Nemico pubblico numero uno in quel di Brescia, Doni è di riflesso uno degli idoli della tifoseria bergamasca: trequartista lungo e completo, notevole uomo gol, Doni è stato il leader e l’uomo di maggior talento dell’Atalanta per oltre una decade, ha segnato 112 gol in maglia nerazzurra e nel corso della sua stagione migliore (2001/2002) è entrato in orbita maglia azzurra, giocando 7 partite in nazionale. Il suo posto di titolare è intoccabile, ma a Bergamo ha giocato per diverse stagioni anche un altro dotatissimo numero dieci, il piccolo mago che da ragazzino aveva costretto tale Francesco Totti a traslocare a centrocampo per lasciargli spazio: sto parlando di Domenico Morfeo, il genietto dell’Atalanta che risale in serie A negli anni ’90 e poi per due stagioni uno dei trequartisti più celebrati del nostro calcio, grazie al sinistro morbido e sublime e alla visione di gioco da campione. La sua carriera sarà una corsa sulle montagne russe, ma il Morfeo di Bergamo è stato un signor giocatore.
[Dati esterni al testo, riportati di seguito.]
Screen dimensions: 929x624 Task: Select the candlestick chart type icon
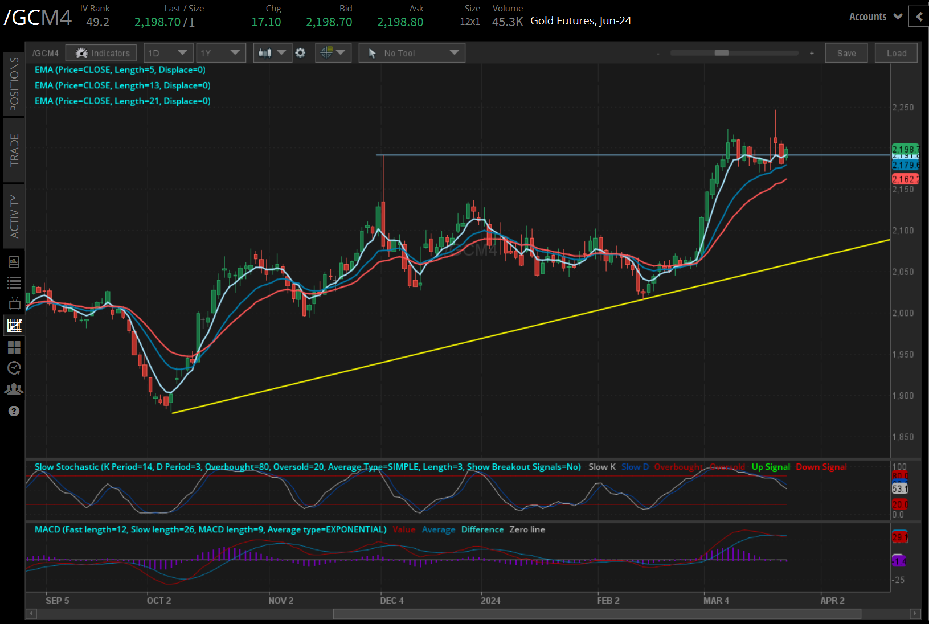265,52
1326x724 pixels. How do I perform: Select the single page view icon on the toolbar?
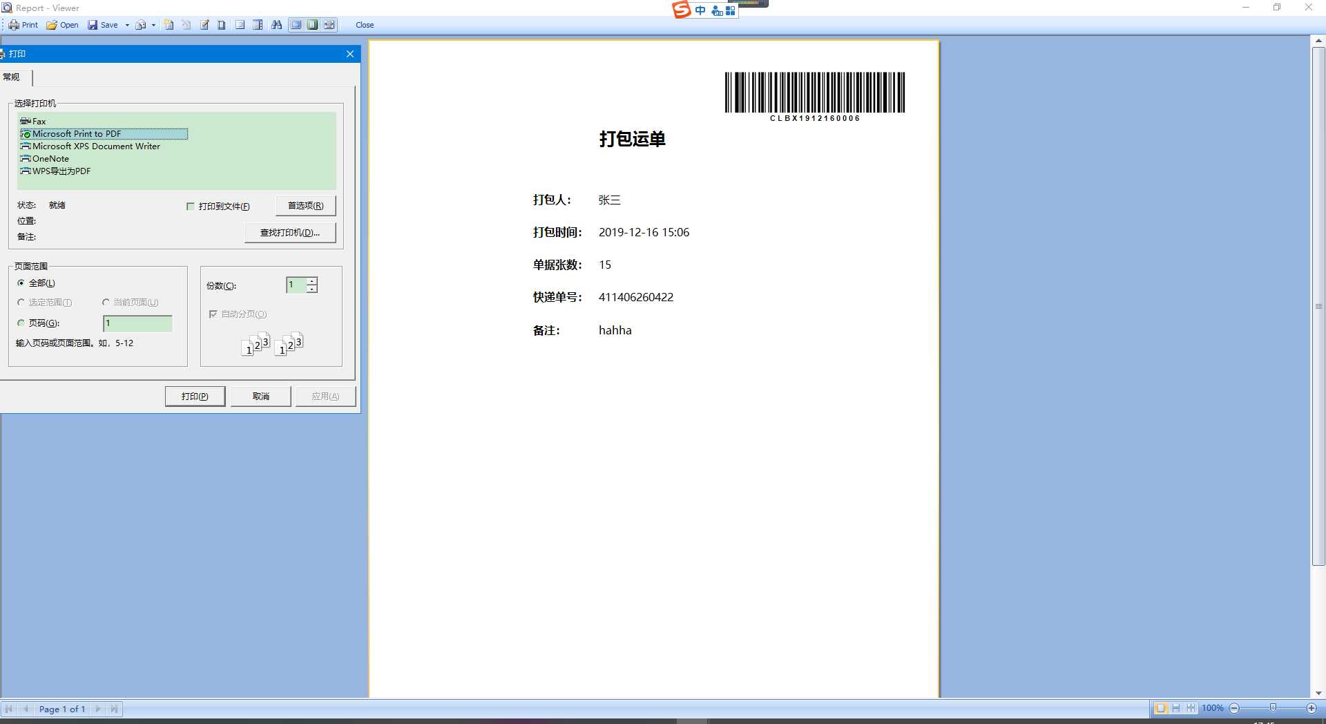(x=296, y=25)
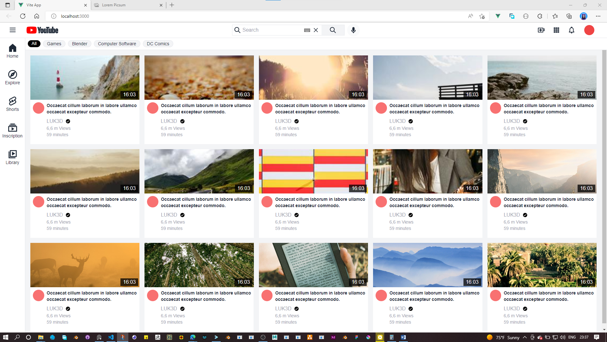This screenshot has width=607, height=342.
Task: Open the on-screen keyboard icon in search
Action: pyautogui.click(x=307, y=30)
Ala sinistra: Alejando “Papu” Gómez

Il funambolo argentino, ala, trequartista o attaccante aggiunto, è uno dei talenti più cristallini della storia bergamasca; dribbling elettrico, favorito dal baricentro basso, il Papu è un pezzo di storia del club bergamasco (leggi qui per il suo impatto nel club), ha vissuto da protagonista e leader gli anni d’oro dell’era Gasperini e ha fatto la differenza anche in Europa. Tre stagioni a Bergamo (cui segue un breve cameo a fine millennio) e l’amore incondizionato dei tifosi consegnano il posto in panchina (e potrebbe benissimo essere anche da titolare, e anche da attaccante puro) a Claudio Caniggia, il figlio del vento (“Guarda Caniggia che va“, cantavano i tifosi bergamaschi), una freccia che nelle giornate di vena era immarcable e un discreto uomo gol.
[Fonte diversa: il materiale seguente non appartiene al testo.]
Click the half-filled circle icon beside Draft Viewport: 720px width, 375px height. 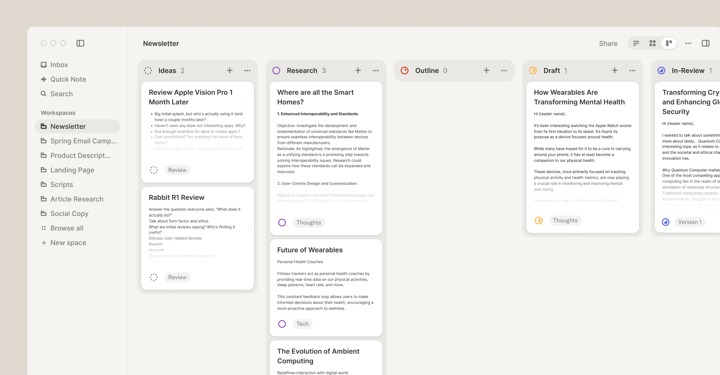[x=533, y=71]
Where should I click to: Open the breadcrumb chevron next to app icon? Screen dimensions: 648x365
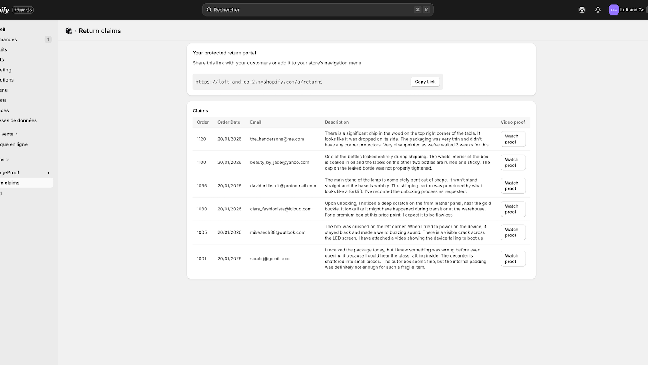coord(75,30)
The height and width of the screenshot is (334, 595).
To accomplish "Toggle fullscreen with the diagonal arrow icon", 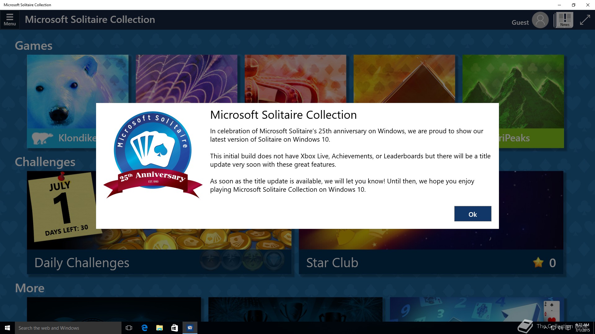I will [585, 20].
Attaccante: Angelo Domenghini

Il posto di attaccante centrale mi ha creato diversi grattacapi, perché non c’è un numero nove chiave nella storia bergamasca. Ho optato per Angelo Domenghini, che a Bergamo gioca sia come centravanti che come ala, in quanto è l’autore dei tre gol più importanti della storia del club, quelli che hanno regalato all’Atalanta la Coppa Italia; Angelo era un atleta avveniristico (mi cito da solo: giocava già nel 2036/2037) e, come Donadoni, a Bergamo si è guadagnato la chiamata della grande squadra. La platea delle alternative è ricca: Duván Zapata non ha bisogno di presentazioni, è uno dei tasselli chiave della grande Atalanta degli ultimi anni, un centravanti fisicamente fortissimo, abile nel gioco aereo e nella protezione della palla e anche veloce. Un altro attaccante puro che ha lasciato un segno profondo a Bergamo è Maurizio Ganz,  El segna semper lu, ottimo sinstro, discreto fiuto del gol, tante corsa e abnegazione, ha messo a referto 49 reti in maglia nerazzurra prima di vivere le sue avventure milanesi. Ultimo nome che reputo doveroso menzionare è quello del Tanque German Denis, possente centravanti classico che in quel di Bergamo trascorre le stagioni migliori della sua carriera, mettendo a segno oltre 50 reti.